**Exercise instructions:** Return each line of the records below that contains the word "computer".

[Start of section]

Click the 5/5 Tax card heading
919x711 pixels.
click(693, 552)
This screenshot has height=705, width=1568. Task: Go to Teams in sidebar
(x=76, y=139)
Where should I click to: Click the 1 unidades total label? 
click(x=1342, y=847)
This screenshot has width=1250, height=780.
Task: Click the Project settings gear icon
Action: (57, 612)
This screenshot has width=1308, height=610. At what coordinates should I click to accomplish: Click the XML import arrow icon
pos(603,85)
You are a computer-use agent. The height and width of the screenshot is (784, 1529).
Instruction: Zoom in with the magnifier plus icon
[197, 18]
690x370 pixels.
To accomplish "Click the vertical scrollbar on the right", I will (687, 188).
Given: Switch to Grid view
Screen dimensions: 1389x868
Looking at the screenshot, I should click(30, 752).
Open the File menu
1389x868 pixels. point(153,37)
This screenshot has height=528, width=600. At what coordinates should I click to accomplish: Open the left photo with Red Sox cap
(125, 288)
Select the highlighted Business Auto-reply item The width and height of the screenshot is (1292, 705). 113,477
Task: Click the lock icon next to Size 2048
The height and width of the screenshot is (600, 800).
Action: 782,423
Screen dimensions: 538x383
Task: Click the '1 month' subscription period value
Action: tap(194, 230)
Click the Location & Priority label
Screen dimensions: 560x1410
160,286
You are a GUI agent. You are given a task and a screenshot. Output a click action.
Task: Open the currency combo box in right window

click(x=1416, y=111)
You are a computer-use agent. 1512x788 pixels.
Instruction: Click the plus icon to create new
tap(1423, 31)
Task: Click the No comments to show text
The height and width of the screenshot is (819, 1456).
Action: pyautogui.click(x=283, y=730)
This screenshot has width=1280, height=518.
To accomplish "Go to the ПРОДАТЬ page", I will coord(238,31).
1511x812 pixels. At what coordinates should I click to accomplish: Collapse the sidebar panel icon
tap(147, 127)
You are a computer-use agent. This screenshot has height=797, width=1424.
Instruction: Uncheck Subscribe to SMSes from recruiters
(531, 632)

[End of section]

**Solved problem:**
You are a computer-use agent. The height and width of the screenshot is (784, 1529).
You are a computer-use agent. 1512x788 pixels.
You are a computer-use agent. This screenshot has height=797, width=1424.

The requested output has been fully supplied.